- Excerpt:

● ● ●

From: Joe Martin (jmartin@xxxxxxx)
Date: Sun Jun 03 2001 - 12:40:48 GMT-3
Actually IP RTP HEADER-COMPRESSION does compress the IP/UDP/RTP header from
40 bytes (IP=20, UDP=8, RTP=12) down to 2-4 bytes total. Due to this it is
a hop-by-hop method of compression/decompression. It also tax's the CPU
heavily as such. CEF is helping with this loading but you must be aware of
limitations on the quantity of simultaneous calls passing thru the router
using cRTP. For example a 2600 can handle about 24 simultaneous calls with
cRTP before the CPU load gets tooo high for it to do other things. While
cRTP seems to be an awsome tools, remember that is designed for low
bandwidth situations where the quantity of calls is small.
Joe
CCIE #5917
-----Original Message-----
From: nobody@groupstudy.com [mailto:nobody@groupstudy.com]On Behalf Of
Chuck Church
Sent: Sunday, June 03, 2001 8:21 AM
To: Roman Rodichev; ccielab@groupstudy.com
Subject: RE: RTP header compression
Roman,
I don't think that neither RTP nor TCP header compression touch the
layer 3 (IP) header. Only the layer 4. Otherwise, every router would have
to decompress it to find the destination. But if an intermediary router has
an extended ACL which needs to look at layer 4 info, I'm not sure what will
happen on a compressed packet. Guess I've got something to play with later
on today!

● ● ●

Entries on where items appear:
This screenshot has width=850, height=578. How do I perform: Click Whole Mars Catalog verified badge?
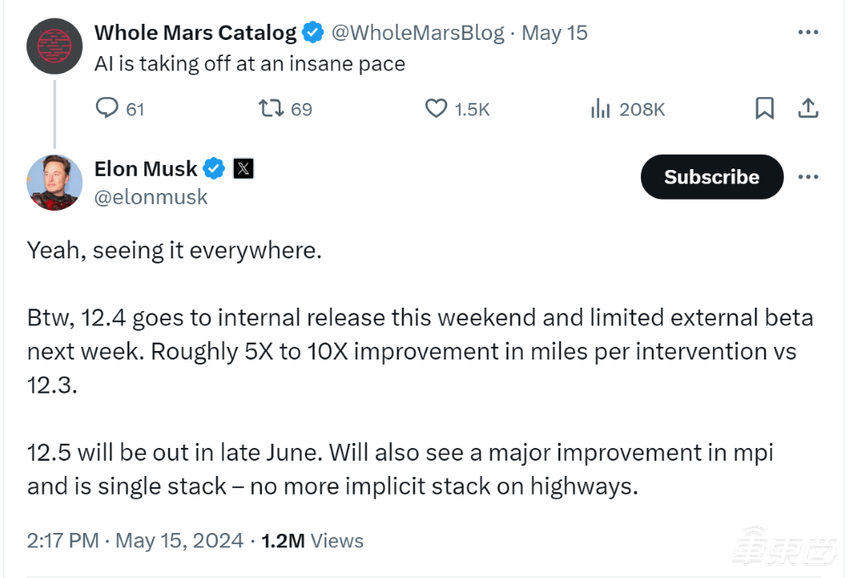pos(313,33)
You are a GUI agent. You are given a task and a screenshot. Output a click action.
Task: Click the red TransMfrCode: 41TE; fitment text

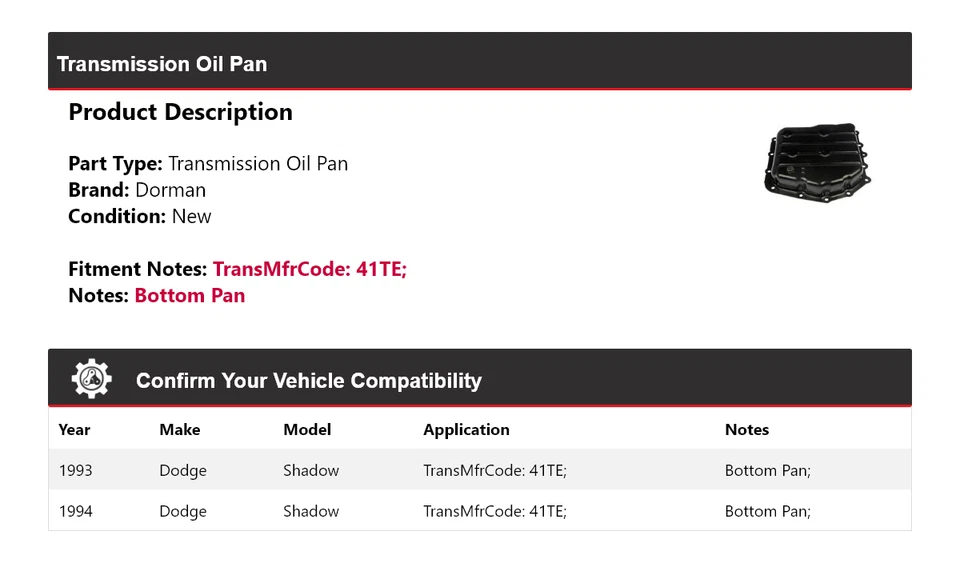(x=310, y=269)
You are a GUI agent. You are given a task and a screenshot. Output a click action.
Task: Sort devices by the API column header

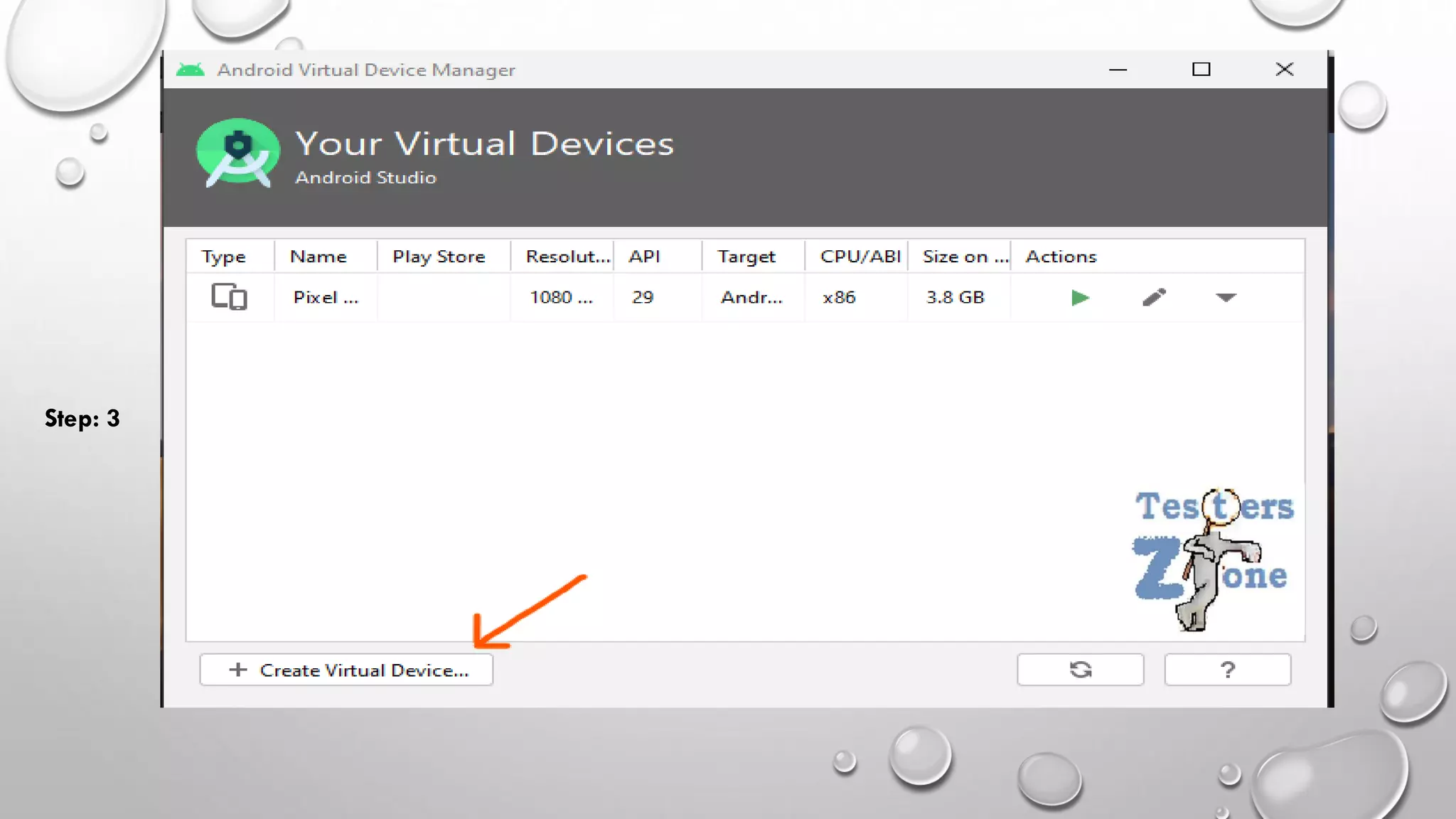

● ● ●

- Problem 1:
Answer these questions using the header compression thread.
(a) How many bytes does the IP/UDP/RTP header total before compression?
(b) About how many simultaneous calls can a 2600 handle with cRTP?
(c) When was the original message sent?
- Problem 2:
Reproduce word for word everything in the header compression thread from "From: Joe Martin" down to "calls is small.".

- Answer 1:
(a) 40 bytes (IP=20, UDP=8, RTP=12).
(b) About 24 simultaneous calls.
(c) Sunday, June 03, 2001, 8:21 AM.

- Answer 2:
From: Joe Martin (jmartin@xxxxxxx)
Date: Sun Jun 03 2001 - 12:40:48 GMT-3
Actually IP RTP HEADER-COMPRESSION does compress the IP/UDP/RTP header from
40 bytes (IP=20, UDP=8, RTP=12) down to 2-4 bytes total. Due to this it is
a hop-by-hop method of compression/decompression. It also tax's the CPU
heavily as such. CEF is helping with this loading but you must be aware of
limitations on the quantity of simultaneous calls passing thru the router
using cRTP. For example a 2600 can handle about 24 simultaneous calls with
cRTP before the CPU load gets tooo high for it to do other things. While
cRTP seems to be an awsome tools, remember that is designed for low
bandwidth situations where the quantity of calls is small.